§ Available data

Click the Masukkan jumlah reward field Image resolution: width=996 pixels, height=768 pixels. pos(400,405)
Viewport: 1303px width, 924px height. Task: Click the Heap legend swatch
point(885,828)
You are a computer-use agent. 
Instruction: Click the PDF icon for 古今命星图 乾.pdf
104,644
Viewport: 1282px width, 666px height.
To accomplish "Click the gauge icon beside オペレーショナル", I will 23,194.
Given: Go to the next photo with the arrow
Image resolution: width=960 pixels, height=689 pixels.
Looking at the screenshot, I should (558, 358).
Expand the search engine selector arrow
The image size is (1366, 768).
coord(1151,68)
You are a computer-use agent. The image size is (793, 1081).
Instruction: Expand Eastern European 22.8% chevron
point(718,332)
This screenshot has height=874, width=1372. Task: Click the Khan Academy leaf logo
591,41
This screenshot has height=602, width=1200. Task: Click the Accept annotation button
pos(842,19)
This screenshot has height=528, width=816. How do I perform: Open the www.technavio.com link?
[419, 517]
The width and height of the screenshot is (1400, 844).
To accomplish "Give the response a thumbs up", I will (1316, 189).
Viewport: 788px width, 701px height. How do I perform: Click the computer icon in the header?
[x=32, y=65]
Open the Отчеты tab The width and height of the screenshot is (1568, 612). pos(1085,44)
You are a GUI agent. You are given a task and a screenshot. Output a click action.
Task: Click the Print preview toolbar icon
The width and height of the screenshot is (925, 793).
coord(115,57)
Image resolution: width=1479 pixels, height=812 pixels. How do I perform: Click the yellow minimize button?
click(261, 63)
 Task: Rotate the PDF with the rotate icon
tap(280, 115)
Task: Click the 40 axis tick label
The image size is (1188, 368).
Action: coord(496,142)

§ Requirement
Every line of the listing that includes "accomplish" must be shown.

§ Response
To accomplish "Click the gauge icon beside オペレーショナル", I will 23,194.
To accomplish "Give the response a thumbs up", I will (1316, 189).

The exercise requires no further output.